§ Instructions to follow
Quote everything from the line containing "977x525 pixels." down to the line containing "Looking at the screenshot, I should (173, 286).", keeping both of those lines.

Collected data entries:
________________________
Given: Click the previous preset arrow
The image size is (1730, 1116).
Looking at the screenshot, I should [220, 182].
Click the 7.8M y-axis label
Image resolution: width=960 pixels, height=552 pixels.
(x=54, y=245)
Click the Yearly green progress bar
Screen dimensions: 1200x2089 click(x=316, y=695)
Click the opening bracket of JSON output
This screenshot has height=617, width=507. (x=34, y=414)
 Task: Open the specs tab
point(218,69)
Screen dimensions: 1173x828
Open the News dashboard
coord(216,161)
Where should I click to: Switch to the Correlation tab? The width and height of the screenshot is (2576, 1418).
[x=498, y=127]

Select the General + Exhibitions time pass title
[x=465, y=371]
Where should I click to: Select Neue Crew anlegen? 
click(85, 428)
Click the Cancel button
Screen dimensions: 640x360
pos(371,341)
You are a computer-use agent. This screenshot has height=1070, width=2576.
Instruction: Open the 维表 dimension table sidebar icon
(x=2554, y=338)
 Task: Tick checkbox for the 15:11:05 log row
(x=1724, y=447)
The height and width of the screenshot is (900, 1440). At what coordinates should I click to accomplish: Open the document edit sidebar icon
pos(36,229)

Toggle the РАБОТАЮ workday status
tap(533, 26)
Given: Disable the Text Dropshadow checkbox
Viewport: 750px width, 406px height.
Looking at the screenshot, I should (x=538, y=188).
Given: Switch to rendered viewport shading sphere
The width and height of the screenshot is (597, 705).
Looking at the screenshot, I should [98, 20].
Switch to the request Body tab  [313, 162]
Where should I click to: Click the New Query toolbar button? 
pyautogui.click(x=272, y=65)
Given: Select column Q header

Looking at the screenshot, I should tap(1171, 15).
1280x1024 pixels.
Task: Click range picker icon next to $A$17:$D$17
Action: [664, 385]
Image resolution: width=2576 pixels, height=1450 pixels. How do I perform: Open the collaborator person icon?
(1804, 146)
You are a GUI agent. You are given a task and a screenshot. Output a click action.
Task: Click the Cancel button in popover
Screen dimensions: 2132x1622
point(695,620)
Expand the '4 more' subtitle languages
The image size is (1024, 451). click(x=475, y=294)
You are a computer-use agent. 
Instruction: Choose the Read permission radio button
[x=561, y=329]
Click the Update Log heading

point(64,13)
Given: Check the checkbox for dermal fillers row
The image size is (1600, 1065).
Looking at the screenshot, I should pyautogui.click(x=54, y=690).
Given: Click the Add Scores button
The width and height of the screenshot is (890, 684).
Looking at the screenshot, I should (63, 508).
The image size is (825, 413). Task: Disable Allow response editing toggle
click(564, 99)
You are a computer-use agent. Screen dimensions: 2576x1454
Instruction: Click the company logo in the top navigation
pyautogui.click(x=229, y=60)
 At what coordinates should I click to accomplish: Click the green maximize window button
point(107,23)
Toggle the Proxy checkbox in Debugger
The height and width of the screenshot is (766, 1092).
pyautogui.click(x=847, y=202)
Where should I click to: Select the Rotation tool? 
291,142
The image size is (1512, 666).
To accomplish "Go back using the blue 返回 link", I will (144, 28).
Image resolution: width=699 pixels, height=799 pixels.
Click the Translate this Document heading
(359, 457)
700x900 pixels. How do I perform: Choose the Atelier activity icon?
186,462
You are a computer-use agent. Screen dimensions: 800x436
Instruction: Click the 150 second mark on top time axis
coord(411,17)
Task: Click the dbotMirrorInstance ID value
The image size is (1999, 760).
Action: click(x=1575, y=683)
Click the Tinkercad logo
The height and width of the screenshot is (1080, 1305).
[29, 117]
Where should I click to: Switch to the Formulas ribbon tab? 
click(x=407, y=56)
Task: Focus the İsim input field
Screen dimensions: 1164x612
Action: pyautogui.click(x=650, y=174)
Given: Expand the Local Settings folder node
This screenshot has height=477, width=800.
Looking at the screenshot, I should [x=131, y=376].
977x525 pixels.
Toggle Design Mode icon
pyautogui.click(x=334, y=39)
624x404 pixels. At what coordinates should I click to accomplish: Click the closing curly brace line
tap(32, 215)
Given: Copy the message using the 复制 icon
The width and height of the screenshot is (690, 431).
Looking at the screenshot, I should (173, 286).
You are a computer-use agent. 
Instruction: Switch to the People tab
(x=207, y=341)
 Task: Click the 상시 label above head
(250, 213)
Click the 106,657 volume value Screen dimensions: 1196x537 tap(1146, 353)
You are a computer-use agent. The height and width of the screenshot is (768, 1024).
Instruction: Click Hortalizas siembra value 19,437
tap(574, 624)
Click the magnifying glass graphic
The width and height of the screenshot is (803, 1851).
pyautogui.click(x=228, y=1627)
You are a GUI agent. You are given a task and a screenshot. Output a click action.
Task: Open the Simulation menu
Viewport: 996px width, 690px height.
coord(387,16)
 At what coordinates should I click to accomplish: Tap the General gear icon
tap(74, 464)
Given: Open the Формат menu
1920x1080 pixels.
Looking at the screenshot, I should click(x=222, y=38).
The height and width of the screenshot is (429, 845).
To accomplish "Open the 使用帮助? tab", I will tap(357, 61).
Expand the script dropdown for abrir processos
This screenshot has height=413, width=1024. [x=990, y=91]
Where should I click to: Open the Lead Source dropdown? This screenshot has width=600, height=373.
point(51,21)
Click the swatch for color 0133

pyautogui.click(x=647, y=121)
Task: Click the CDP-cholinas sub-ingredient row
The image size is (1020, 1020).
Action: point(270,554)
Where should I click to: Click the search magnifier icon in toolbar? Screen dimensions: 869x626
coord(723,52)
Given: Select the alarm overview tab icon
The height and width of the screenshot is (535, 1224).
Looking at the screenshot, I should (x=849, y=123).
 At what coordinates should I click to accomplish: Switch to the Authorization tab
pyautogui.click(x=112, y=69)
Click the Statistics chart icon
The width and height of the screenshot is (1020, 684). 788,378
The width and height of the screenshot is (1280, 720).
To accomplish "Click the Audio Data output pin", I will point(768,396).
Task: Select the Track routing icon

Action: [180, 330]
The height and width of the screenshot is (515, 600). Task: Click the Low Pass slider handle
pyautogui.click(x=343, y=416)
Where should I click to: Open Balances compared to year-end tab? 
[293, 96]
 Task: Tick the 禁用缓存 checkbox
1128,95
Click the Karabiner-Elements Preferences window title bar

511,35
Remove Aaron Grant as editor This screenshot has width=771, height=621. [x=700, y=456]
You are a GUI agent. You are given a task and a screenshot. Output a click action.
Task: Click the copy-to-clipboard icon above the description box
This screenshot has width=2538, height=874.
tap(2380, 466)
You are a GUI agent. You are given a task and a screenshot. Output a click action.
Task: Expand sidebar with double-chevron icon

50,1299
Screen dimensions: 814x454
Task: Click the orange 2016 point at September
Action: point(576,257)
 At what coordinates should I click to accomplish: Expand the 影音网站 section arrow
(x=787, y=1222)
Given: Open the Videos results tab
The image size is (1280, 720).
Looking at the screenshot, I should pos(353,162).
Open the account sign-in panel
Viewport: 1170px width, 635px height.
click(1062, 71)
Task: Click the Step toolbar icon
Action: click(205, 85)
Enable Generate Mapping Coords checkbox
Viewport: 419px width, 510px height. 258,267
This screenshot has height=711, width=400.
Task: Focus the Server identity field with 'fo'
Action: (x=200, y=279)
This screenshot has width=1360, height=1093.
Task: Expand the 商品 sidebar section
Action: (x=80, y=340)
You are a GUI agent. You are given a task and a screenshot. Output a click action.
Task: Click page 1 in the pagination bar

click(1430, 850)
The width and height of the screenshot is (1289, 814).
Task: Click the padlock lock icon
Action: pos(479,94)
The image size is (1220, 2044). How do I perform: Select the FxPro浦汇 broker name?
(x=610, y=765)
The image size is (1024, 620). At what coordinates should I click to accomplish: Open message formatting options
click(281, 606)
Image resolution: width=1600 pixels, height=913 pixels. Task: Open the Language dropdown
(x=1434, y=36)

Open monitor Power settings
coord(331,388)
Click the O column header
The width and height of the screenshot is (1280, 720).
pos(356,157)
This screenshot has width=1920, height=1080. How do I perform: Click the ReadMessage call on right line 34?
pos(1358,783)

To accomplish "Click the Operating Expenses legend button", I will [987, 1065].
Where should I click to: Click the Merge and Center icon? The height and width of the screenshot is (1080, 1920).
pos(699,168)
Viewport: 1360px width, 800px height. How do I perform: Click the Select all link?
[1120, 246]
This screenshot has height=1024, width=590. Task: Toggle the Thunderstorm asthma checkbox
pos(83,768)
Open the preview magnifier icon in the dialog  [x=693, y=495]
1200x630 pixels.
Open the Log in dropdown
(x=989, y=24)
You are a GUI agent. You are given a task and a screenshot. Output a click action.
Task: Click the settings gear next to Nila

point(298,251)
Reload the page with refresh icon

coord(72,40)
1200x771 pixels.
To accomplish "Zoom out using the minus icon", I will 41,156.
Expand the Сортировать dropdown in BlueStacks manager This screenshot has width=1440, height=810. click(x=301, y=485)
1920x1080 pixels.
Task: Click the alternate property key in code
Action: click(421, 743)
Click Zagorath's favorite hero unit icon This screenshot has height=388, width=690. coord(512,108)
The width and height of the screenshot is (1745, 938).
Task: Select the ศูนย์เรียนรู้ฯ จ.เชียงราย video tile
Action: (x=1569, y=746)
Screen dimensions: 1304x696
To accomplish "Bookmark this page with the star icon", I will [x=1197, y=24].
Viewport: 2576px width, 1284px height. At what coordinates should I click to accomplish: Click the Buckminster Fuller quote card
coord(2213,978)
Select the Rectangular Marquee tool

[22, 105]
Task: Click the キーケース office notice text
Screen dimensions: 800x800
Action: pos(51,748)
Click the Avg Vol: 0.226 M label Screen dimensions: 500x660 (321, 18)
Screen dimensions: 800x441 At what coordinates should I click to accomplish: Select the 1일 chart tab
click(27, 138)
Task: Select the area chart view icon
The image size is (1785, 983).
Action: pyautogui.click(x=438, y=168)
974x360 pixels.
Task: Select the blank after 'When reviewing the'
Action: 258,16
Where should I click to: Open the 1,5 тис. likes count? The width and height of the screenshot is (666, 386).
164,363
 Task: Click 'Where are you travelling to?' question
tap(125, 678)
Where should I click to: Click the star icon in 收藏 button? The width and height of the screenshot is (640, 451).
________________________
§ The solution
977x525 pixels.
Toggle Design Mode icon
pyautogui.click(x=334, y=39)
624x404 pixels. At what coordinates should I click to accomplish: Click the closing curly brace line
tap(32, 215)
Given: Copy the message using the 复制 icon
The width and height of the screenshot is (690, 431).
Looking at the screenshot, I should (173, 286).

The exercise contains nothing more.